** begin Excerpted text **

The bullets below compare endowments of flagship state institutions to the borrowing of their undergraduates. This information shows that it would take only a very small percentage of endowments yearly to end all student borrowing on their campuses. 

  • UNIVERSITY OF VIRGINIA
    • 37,409,528 loans (federal undergrad including Parent Plus)
    • $14,500,000,000 endowment
    • 0.3% of endowment (to cover yearly loan disbursement)
  • UNIVERSITY OF NORTH CAROLINA CHAPEL HILL
    • 32,332,890 loans
    • $5,100,000,000 endowment
    • 0.6% of endowment
  • UNIVERSITY OF TEXAS, System
    • 546,939,313 loans
    • $31,000,000,000 endowment
    • 1.8% of endowment
  • UNIVERSITY OF WISCONSIN MADISON
    • 75,000,013 loans
    • $4,000,000,000 endowment
    • 1.9% of endowment
  • UNIVERSITY OF WASHINGTON
    • 103,613,829 loans
    • $4,700,000,000 endowment
    • 2.2% of endowment
  • OHIO STATE UNIVERSITY
    • 176,171,764 loans
    • $6,800,000,000 endowment
    • 2.6% of endowment
  • UNIVERSITY OF CALIFORNIA, System
    • 653,420,825 loans
    • $22,000,000,000 endowment
    • 3.0% of endowment
  • UNIVERSITY OF PITTSBURGH
    • 125,407,284 loans
    • $4,170,000,000 endowment
    • 3.0% of endowment
  • UNIVERSITY OF FLORIDA
    • 64,359,152 loans
    • $2,000,000,000 endowment
    • 3.2% of endowment
  • UNIVERSITY OF OKLAHOMA
    • 91,111,182 loans
    • $2,700,000,000 endowment
    • 3.4% of endowment

Many public and private colleges already protect their low-income students from loans by either eliminating them totally or reducing them sharply. It is a key policy to preserve enrolment numbers which have declined for years at many institutions. But what Ohio State is doing is very different. By substituting federal loans with grants, Ohio will regain control of its future and will be no longer be vulnerable to constant changes in federal policy. It will boost applications as substituting grants for loans means sharp reduction in tuition.

** end Excerpted text **

◆ Given exercise 1: From the excerpted text on university endowments and student borrowing, list every institution whose share of endowment is given as 3.0% or higher.

** begin Input data **

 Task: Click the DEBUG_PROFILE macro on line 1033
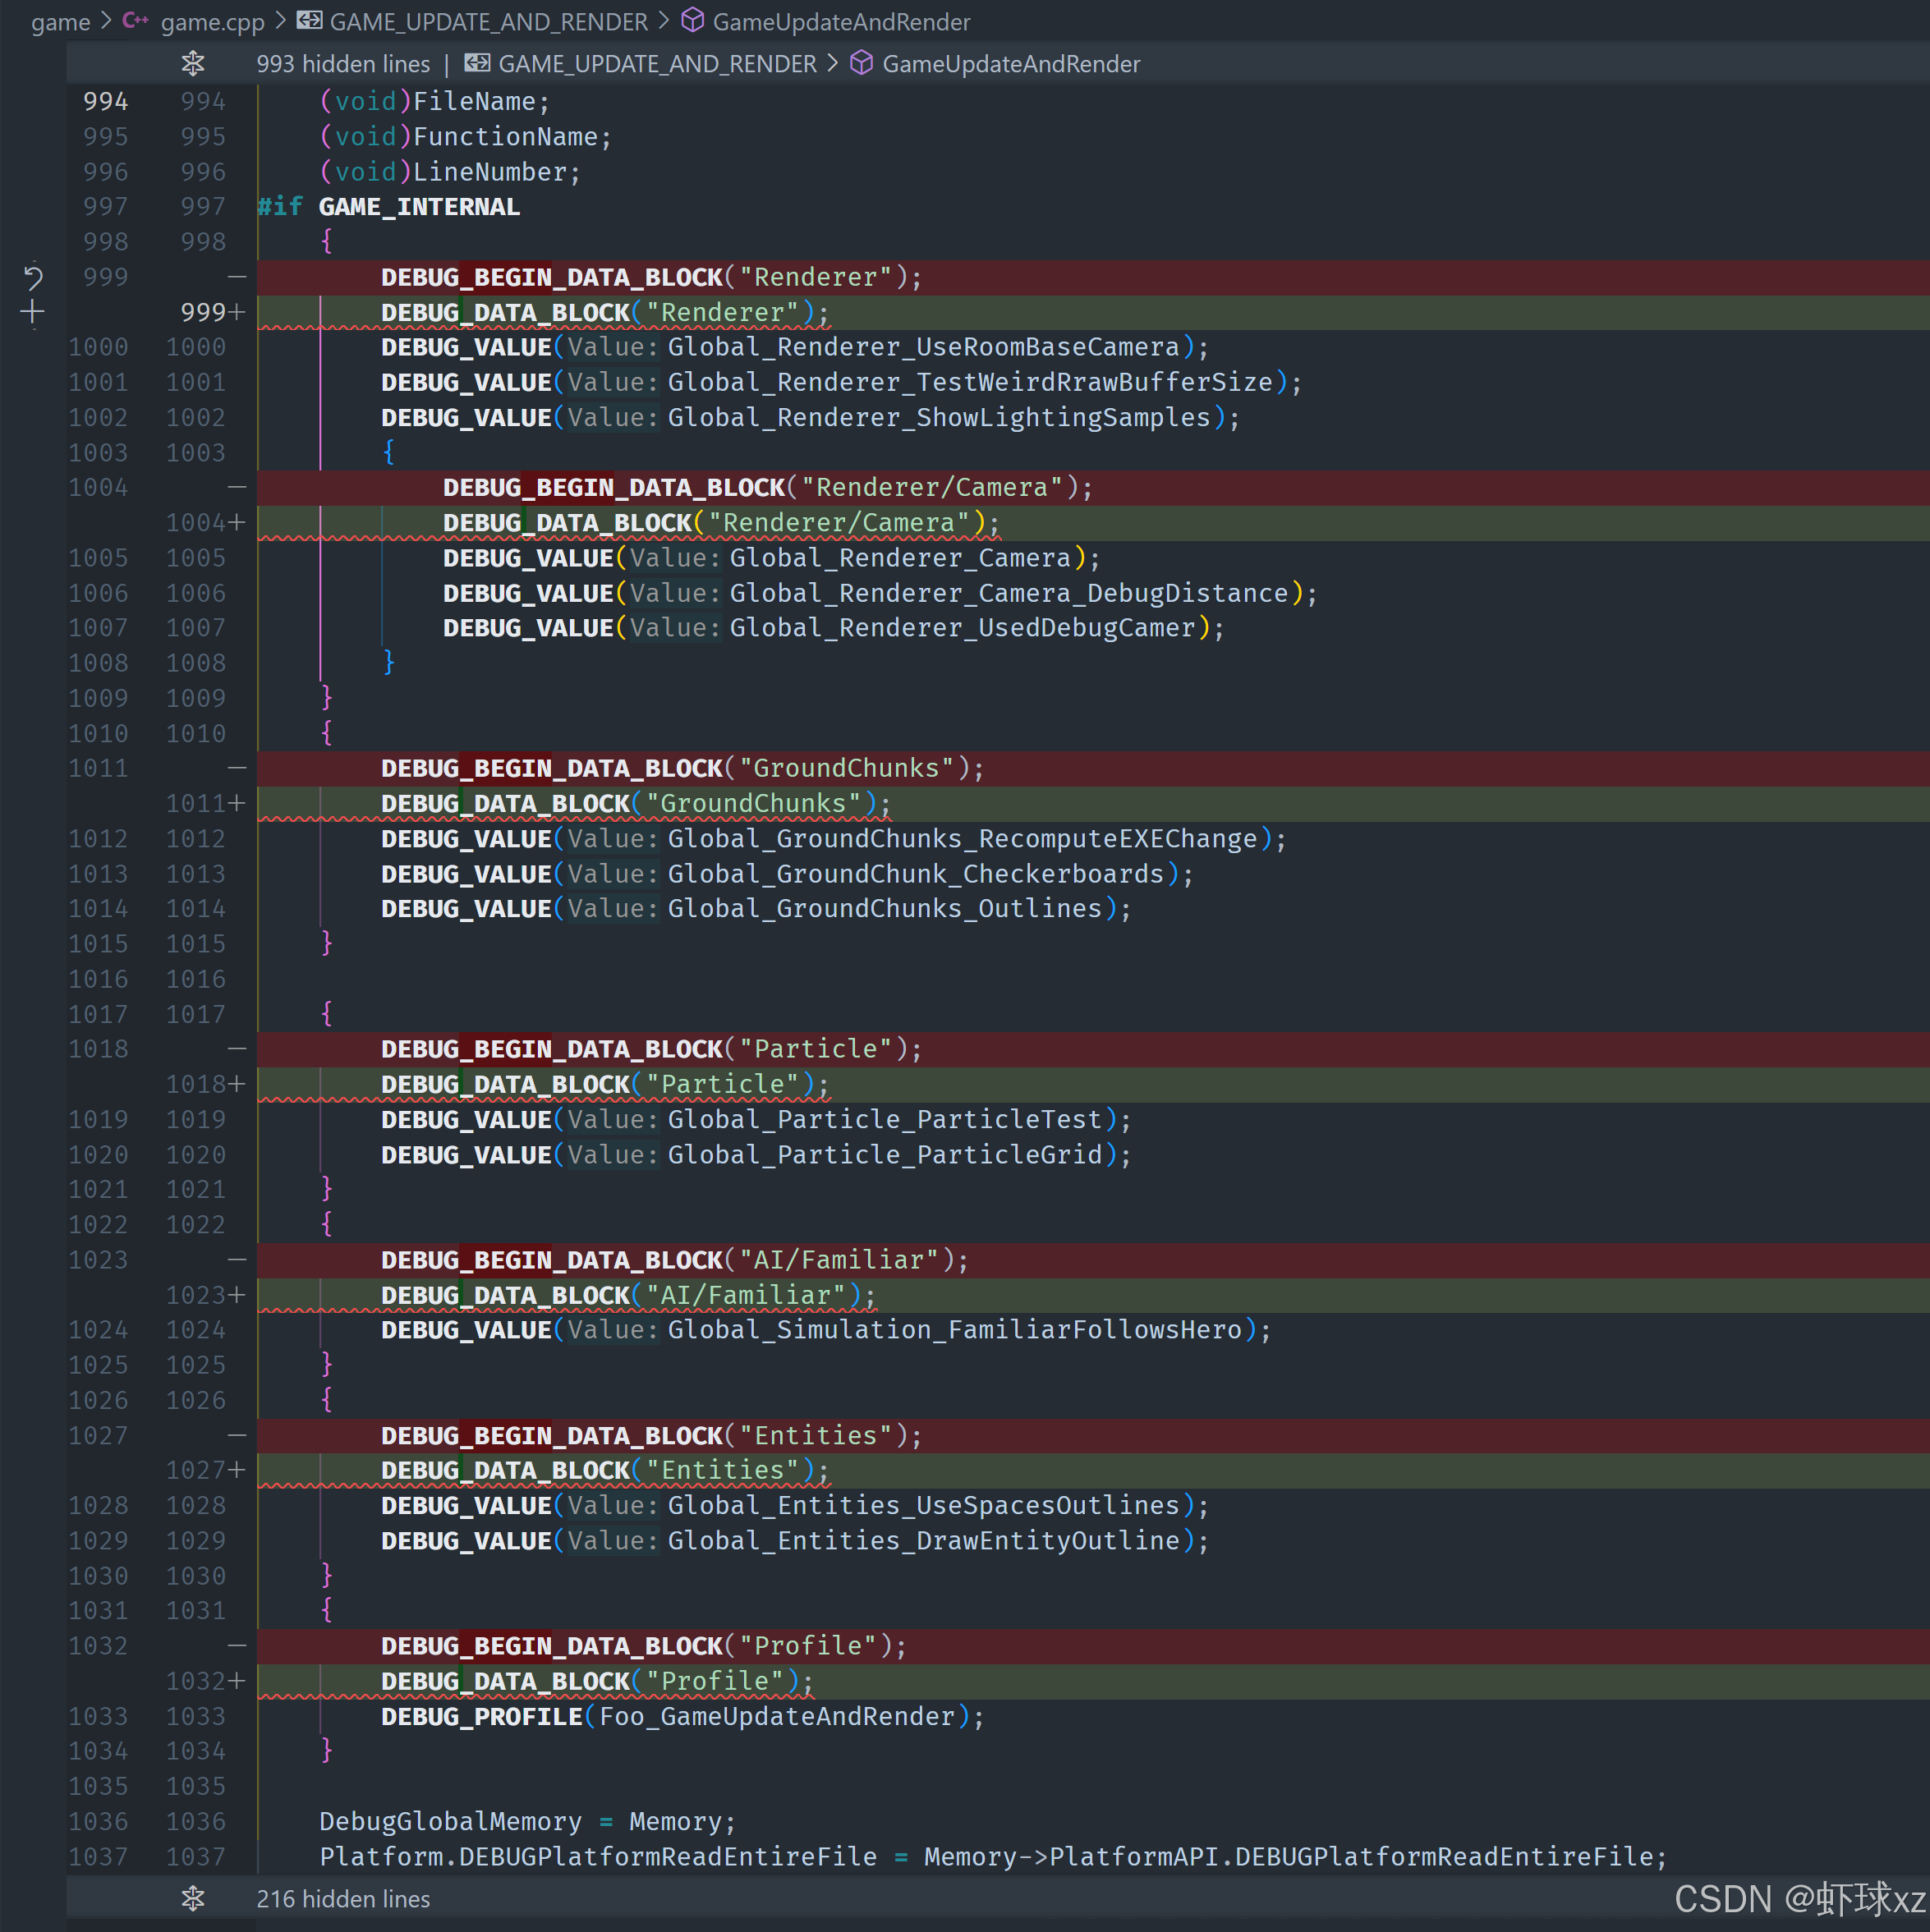coord(481,1716)
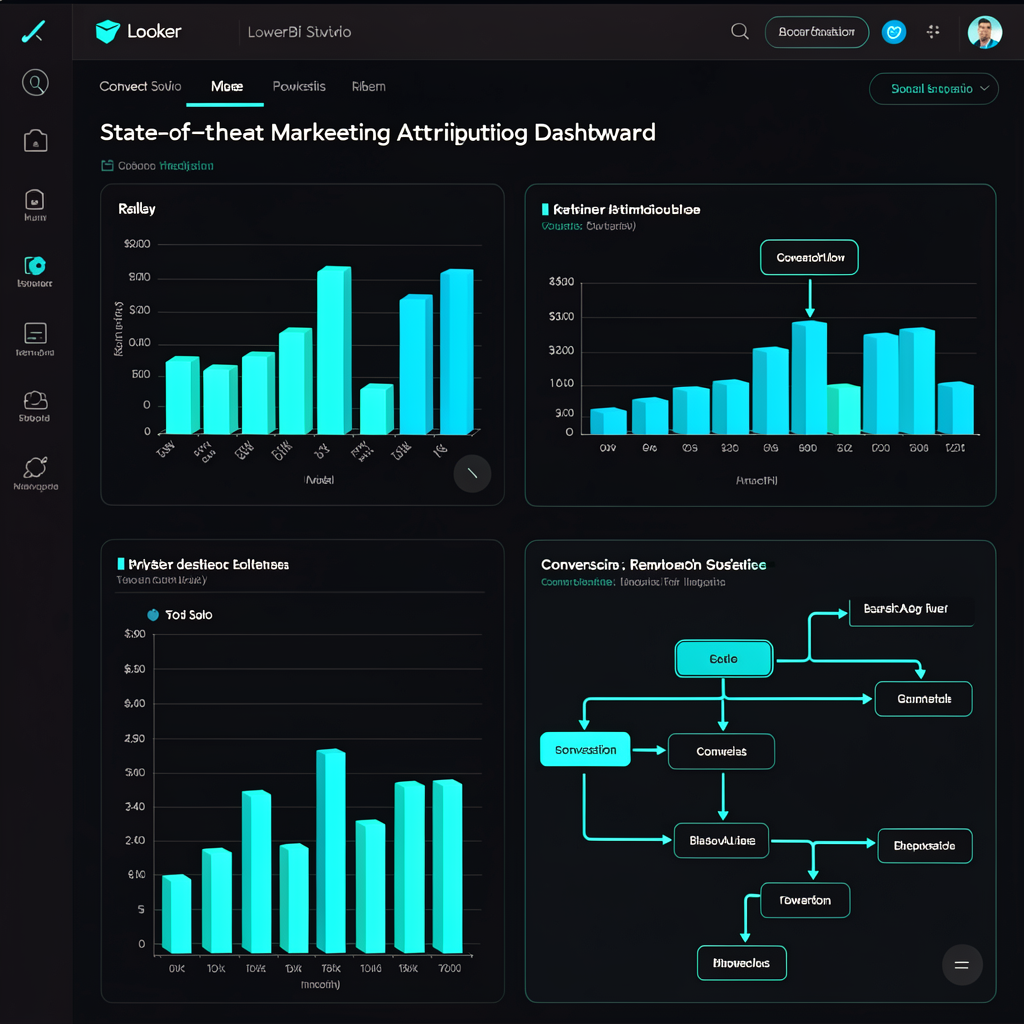This screenshot has width=1024, height=1024.
Task: Toggle the Tod Solo legend dot
Action: coord(153,615)
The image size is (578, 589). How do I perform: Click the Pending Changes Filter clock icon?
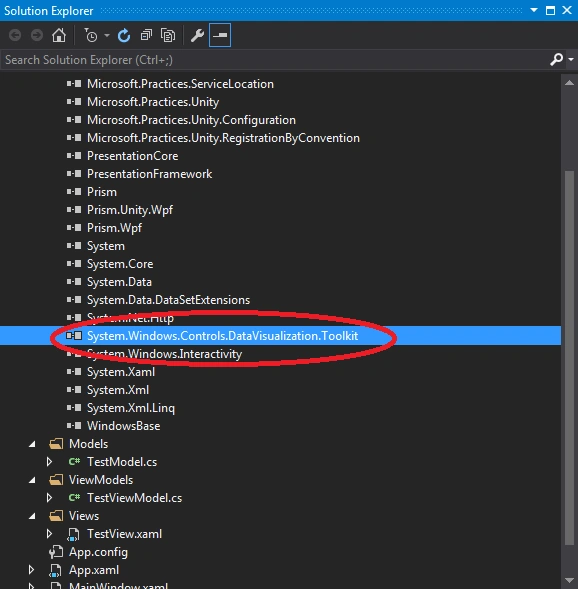[x=91, y=36]
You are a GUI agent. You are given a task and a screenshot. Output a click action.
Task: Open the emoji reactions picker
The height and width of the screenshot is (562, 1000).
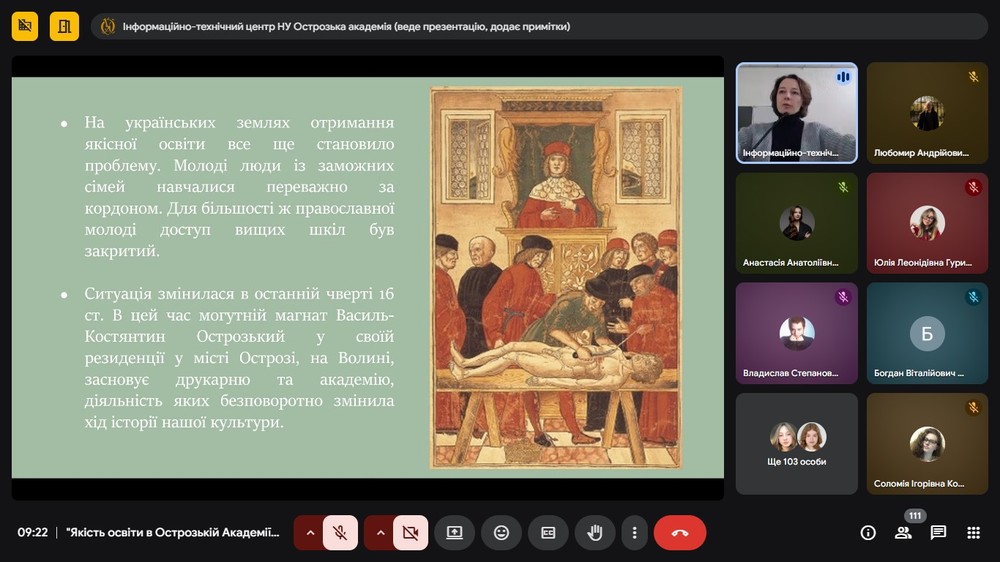(501, 533)
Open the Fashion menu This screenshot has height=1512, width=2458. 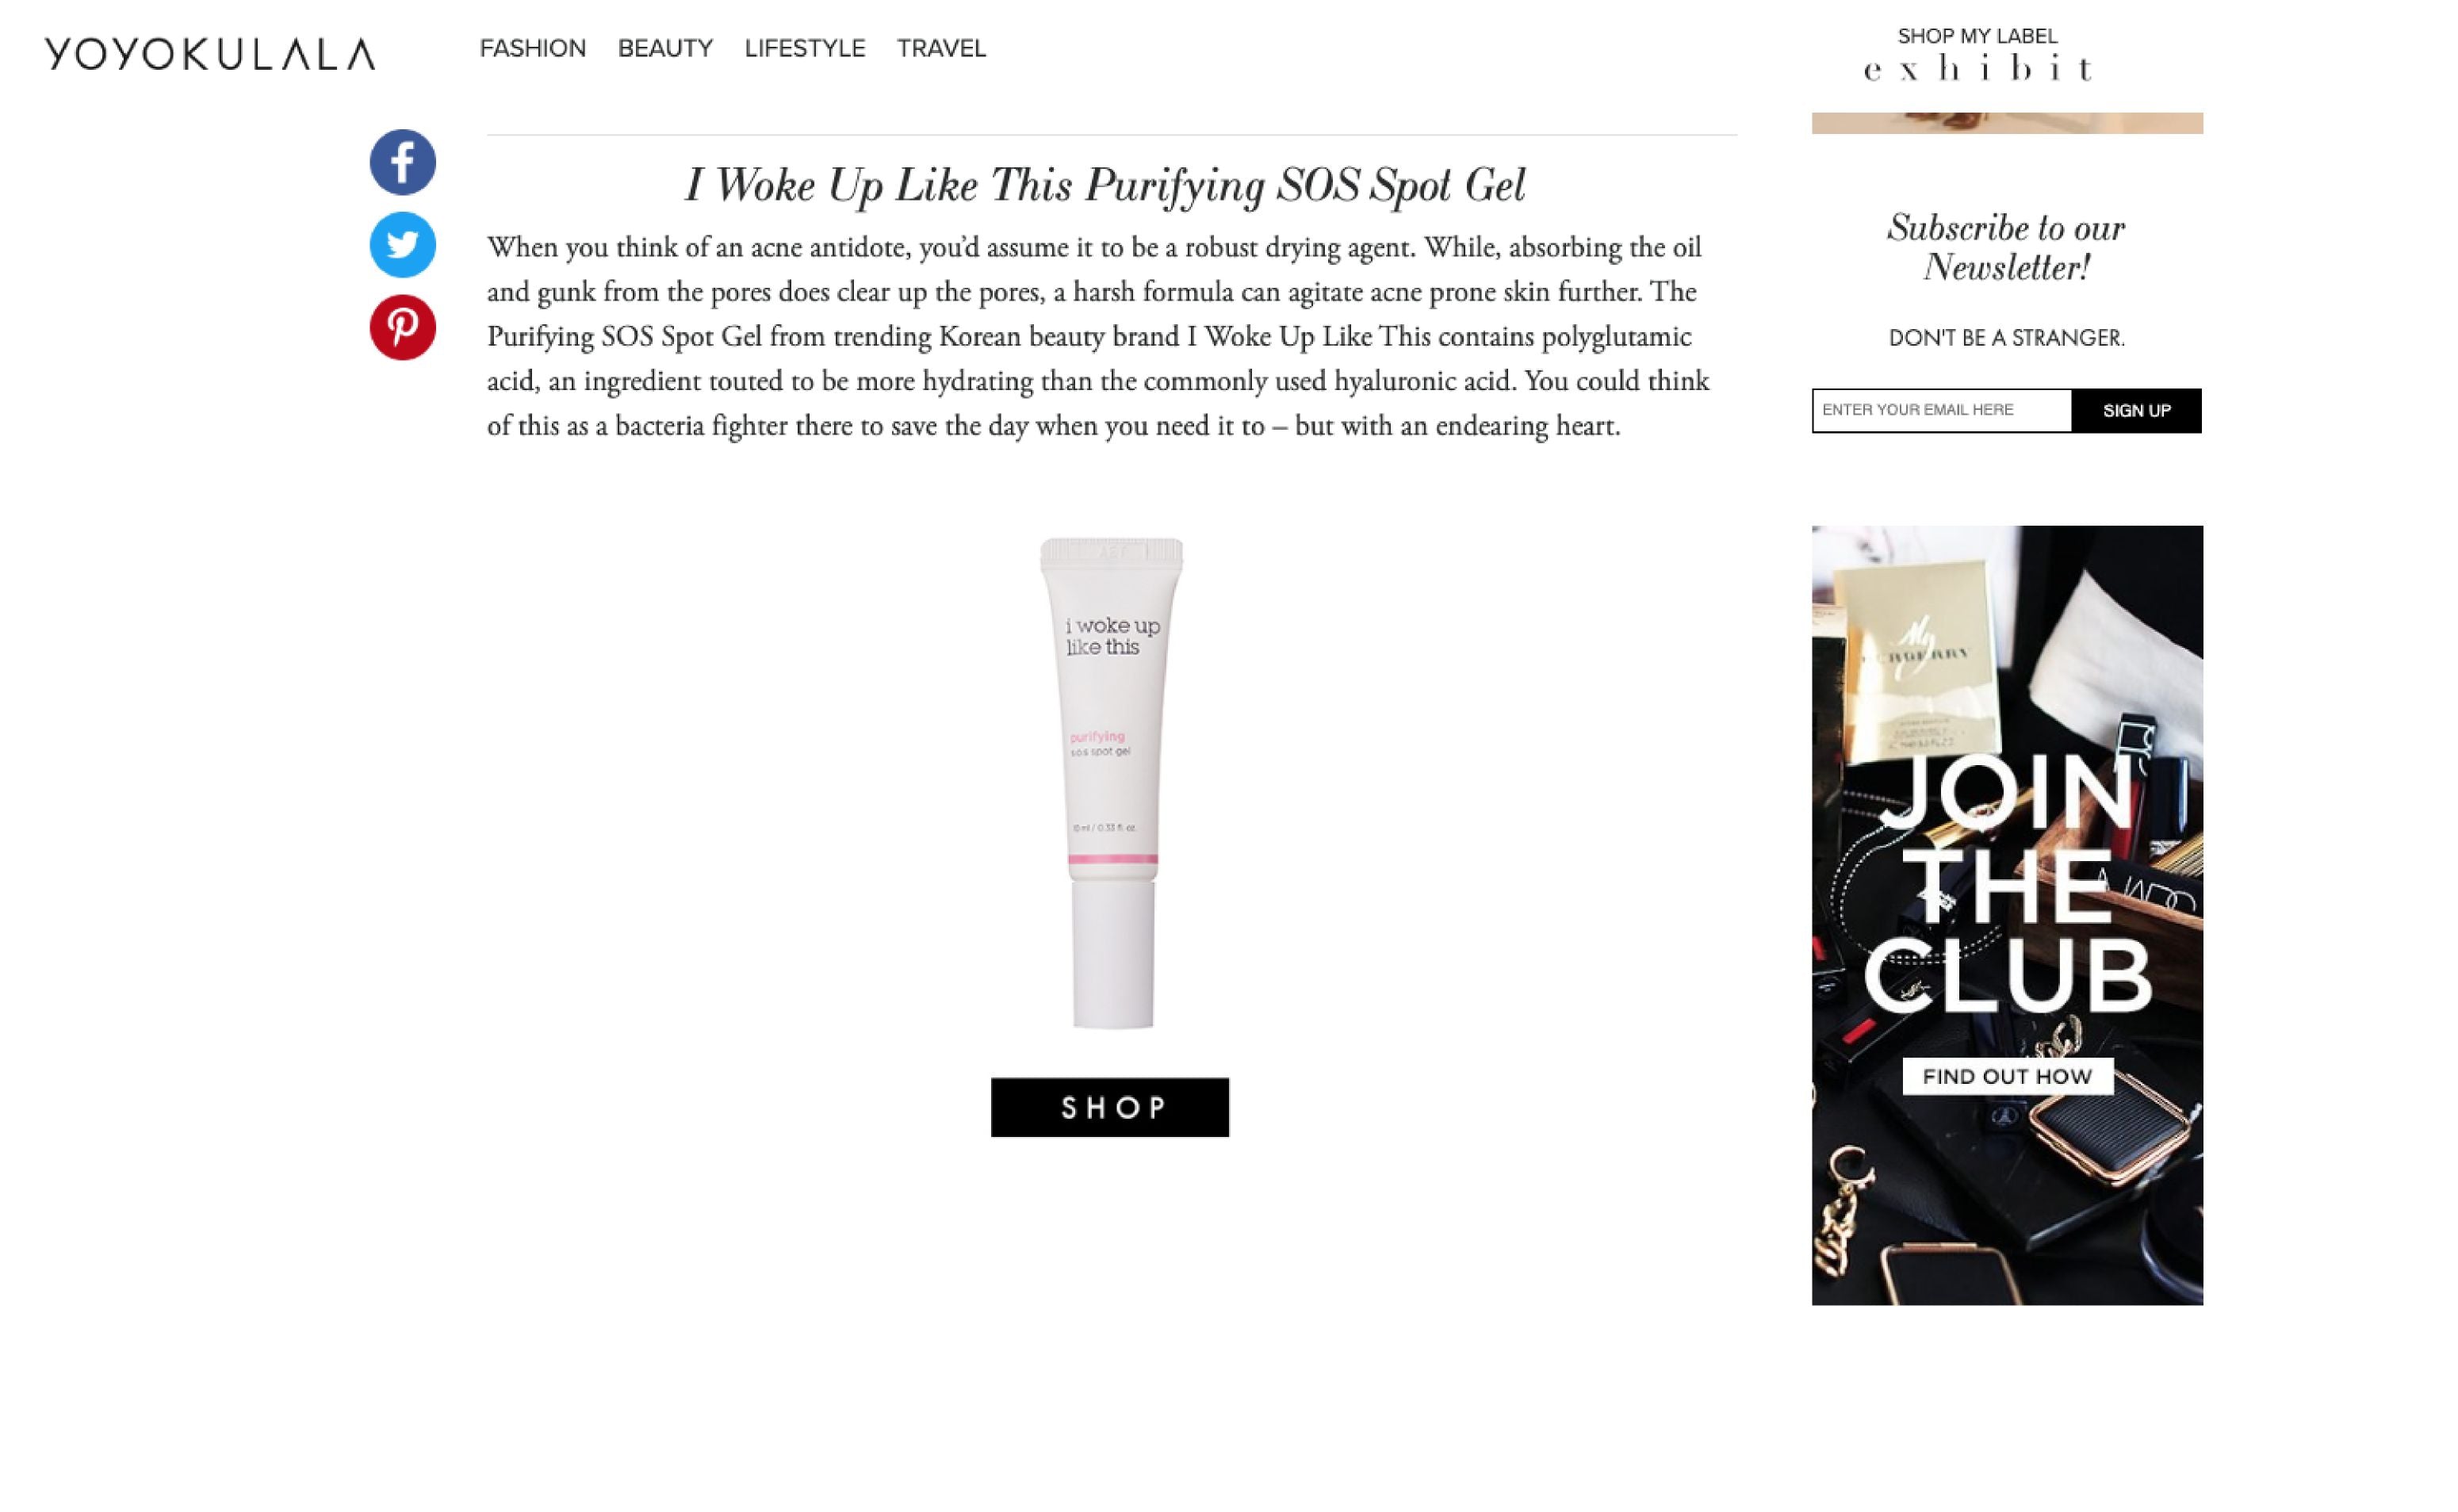coord(533,48)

** end Input data **

◆ Given exercise 2: Transcribe the rows of the data listing from the start of the listing up to and including the line that contains "[x=91, y=36]", leaving out the pictures.

◆ Correct answer 1: University of California, System; University of Pittsburgh; University of Florida; University of Oklahoma

◆ Correct answer 2:
 Task: Click the DEBUG_PROFILE macro on line 1033
coord(481,1716)
This screenshot has width=1024, height=1024.
Task: Toggle the Tod Solo legend dot
Action: coord(153,615)
The image size is (578, 589). How do I perform: Click the Pending Changes Filter clock icon?
[x=91, y=36]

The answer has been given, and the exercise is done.